In December 2013, a Truth and Dignity Commission (Instance vérité et dignité, IVD) was established to implement a comprehensive transitional justice mechanism anchored in the law, informed by the evolution of transitional justice theory and its use in other countries, and enshrined in Tunisia’s new constitution (enacted in January 2014). The Troïka government in power at the time (composed of political forces in opposition or in exile during the Ben Ali era) supported the move.

After Tunisia’s political landscape changed in December 2014, official support for the IVD began to crumble. The newly consecrated parliamentary and governmental alliance between Nida Tounes, a secular movement that has given a second political life to former regime members, and the Islamist party An-Nahda (a former Troïka member) created a political balance that has favoured selective amnesia over remembrance.

During the second half of 2015, public debate about the transitional justice process became both more prominent as well as more polarised. In July, President Béji Caïd Essebsi proposed an economic reconciliation bill reducing the IVD’s prerogatives. The most determined opponents of the bill, which has been shelved for now but could yet re-emerge in a new form, argue it would absolve those implicated in corruption and thus underscore victory by the “counter-revolution”. Use of this latter term points to the revival of Tunisia’s traditional socio-economic elite, mainly hailing from the capital and the east coast, which was weakened by the 2010-2011 revolution.

The bill’s supporters – including An-Nahda, which is torn between its revolutionary ideals as a former opposition movement and its determination to preserve the fragile coalition with Nida Tounes – view the implementation of transitional justice measures as a threat to stability. They want the IVD to abandon its pursuit of corruption cases stemming from the 1955-2013 period and instead focus exclusively on human rights violations.

Both sides must make concessions if this struggle is to be overcome. First, it will be necessary to resolve the misunderstanding that derives from the association of transitional justice – and the legitimate role it can play in relation to justice and reconciliation – with the ad hoc measures adopted during the “revolutionary justice” period, which some groups deem a witch hunt against businessmen and senior civil servants.

Second, given the deteriorating economic situation, the country cannot afford to wait for the IVD’s final recommendations in 2018-2019. It would be better for the government to support a law regularising under certain conditions the status of Tunisians implicated in corruption and tax evasion.

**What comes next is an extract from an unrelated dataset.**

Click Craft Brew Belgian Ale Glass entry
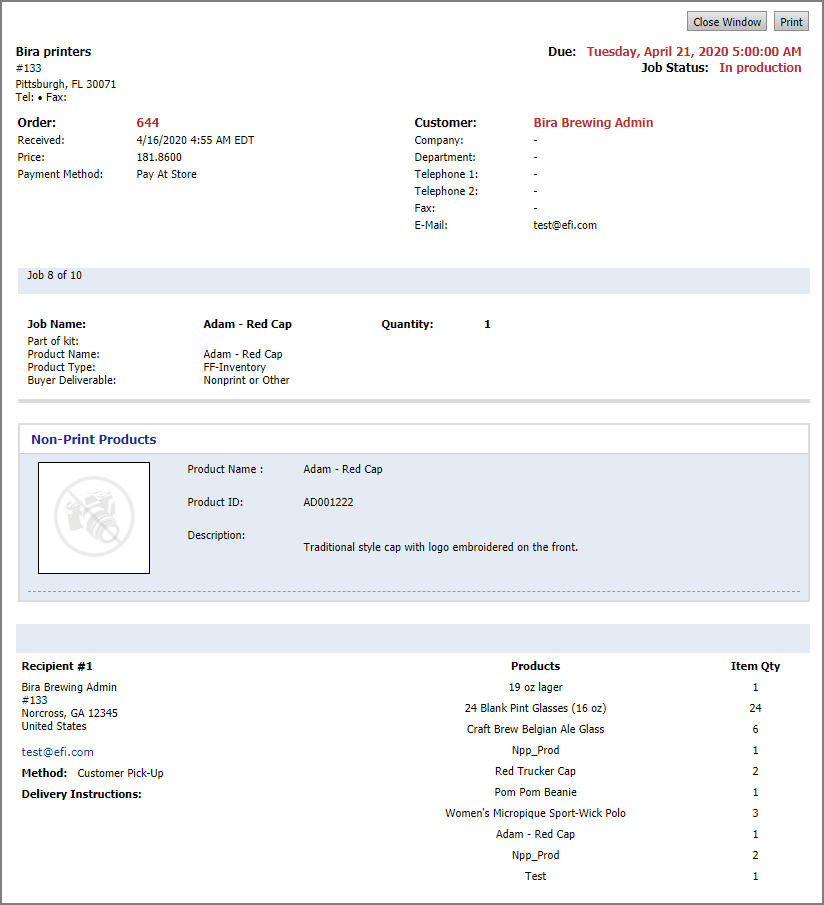Screen dimensions: 824x905 [535, 729]
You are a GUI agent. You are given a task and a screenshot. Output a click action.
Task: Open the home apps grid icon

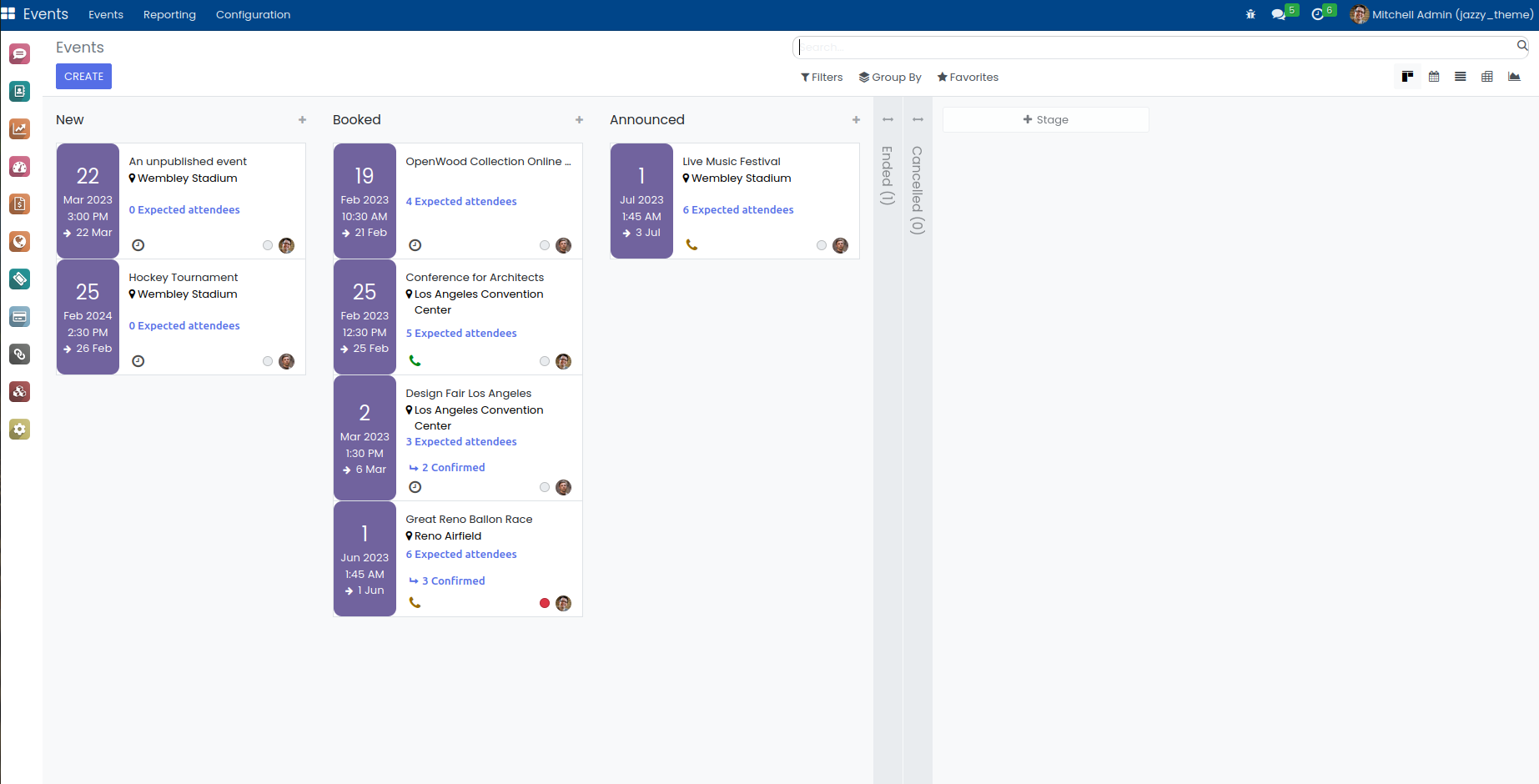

Instead of entering into conciliation procedures that could create new opportunities for cronyism and blackmail, these Tunisians would have to entrust the inventory of their assets to certified public accountants, who would be held responsible for any false declarations, as a basis for a tax assessment and back payment.

To restart the economy, businessmen must be able to free themselves from the “revolutionary justice” measures which they claim have victimised them for the past several years. State agents accused of embezzlement under the previous regime should also be able to regularise their status. In exchange, both the presidency and the government should actively support the collaboration of other public institutions with the IVD, and ensure its activities, in particular its public hearings, are disseminated.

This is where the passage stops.